# [risolto] kde non usa piu' exif per preview dei files jpeg

## =DvD=

Fino a qualche tempo fa ero molto contento della feature di kde di poter fare la preview di una jpeg leggendo solo le exif, anche quando ci passavo sopra col mouse usava quella per fare la preview.

Da un po' di tempo a questa parte ha smesso di farlo, e  vuole leggere tutto il file. (se sono mega e mega e' noioso, o se non ho ancora scaricato tutto il file, infatti lo usavo pre avere una preview di quello che sto scaricando prima che abbia finito di scaricare.)

Per chi me lo ricordasse ho checkato la spunta dove si dice di usare le preview nei files, quando presente.

Per chi me lo chiedesse: si' sono sicuro che prima funzionava, Si' sono sicuro che ora non funziona ma la preview dentro l'exif c'e'.

Mi succede su due installazioni, quindi comincio a pensare che: o ho fatto lo stesso errore due volte o e' qualcosa legato a kde, magari una feature piu' che un bug.
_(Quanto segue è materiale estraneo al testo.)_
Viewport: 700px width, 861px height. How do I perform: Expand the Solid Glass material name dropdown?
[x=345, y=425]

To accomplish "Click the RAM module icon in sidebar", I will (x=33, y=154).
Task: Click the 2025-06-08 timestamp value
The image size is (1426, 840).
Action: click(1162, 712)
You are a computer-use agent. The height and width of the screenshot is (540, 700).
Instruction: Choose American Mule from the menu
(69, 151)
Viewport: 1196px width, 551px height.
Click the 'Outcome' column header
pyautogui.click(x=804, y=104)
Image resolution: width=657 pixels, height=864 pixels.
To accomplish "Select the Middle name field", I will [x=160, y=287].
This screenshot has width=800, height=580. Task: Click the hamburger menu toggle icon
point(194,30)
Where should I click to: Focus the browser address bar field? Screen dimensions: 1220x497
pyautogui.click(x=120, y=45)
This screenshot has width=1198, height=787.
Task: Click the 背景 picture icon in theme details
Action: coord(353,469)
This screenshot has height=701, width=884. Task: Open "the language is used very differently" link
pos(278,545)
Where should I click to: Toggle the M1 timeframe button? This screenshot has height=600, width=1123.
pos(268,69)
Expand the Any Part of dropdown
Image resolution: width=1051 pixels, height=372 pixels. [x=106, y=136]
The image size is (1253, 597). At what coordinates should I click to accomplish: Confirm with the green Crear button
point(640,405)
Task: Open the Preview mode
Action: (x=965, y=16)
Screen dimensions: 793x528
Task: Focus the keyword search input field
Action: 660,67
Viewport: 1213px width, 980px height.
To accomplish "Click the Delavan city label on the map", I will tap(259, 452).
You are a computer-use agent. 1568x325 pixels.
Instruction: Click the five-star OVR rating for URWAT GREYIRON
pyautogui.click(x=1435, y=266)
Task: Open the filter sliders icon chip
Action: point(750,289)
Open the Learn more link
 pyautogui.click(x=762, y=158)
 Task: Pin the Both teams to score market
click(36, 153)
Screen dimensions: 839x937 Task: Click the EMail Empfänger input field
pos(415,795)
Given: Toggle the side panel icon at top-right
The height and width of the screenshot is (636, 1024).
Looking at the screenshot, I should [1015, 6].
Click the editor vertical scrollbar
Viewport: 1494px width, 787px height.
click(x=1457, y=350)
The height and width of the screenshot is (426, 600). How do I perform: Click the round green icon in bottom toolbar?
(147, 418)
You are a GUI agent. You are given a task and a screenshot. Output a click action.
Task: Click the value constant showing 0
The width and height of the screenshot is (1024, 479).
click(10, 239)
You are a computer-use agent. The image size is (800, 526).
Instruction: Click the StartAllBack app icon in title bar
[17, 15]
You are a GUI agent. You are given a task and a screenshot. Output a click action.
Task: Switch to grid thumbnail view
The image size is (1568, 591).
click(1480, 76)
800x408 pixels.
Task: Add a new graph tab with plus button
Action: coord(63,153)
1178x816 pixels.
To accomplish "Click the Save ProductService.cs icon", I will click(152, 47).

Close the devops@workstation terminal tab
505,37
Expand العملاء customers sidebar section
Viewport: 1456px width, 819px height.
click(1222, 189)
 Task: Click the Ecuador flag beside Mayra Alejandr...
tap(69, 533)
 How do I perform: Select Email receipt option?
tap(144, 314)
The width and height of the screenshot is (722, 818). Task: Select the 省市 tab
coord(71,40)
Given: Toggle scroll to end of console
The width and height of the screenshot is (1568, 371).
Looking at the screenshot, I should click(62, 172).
Google non e' stato mio amico, chiedo a voi che notoriamente siete piu' prolifici della "grande" G  :Smile: 

salutiLast edited by =DvD= on Sat Jun 09, 2007 2:55 pm; edited 1 time in total

----------

## lavish

Prova un revdep-rebuild

----------

## CarloJekko

secondo me... hai aggiornalo libexif... 

prova a fare una cosa simile a 

```
revdep-rebuild --soname  libexif.so.10
```

ciao !!

----------

## lavish

 *CarloJekko wrote:*   

> secondo me... hai aggiornalo libexif... 

 

esattamente, e' uscita la nuova versione stable pochi giorni fa  :Smile: 

----------

## =DvD=

E invece no!!

Non avevo installato i kfile plugin di kdegraphics (pensavo di aver installato kdegraphics monolitico e -su due pc- non l'avevo fatto)

Quindi si risolve o con il monolitico di kdegraphics o con kdegraphics-kfile-plugins

Chiedo venia  :Smile: 

----------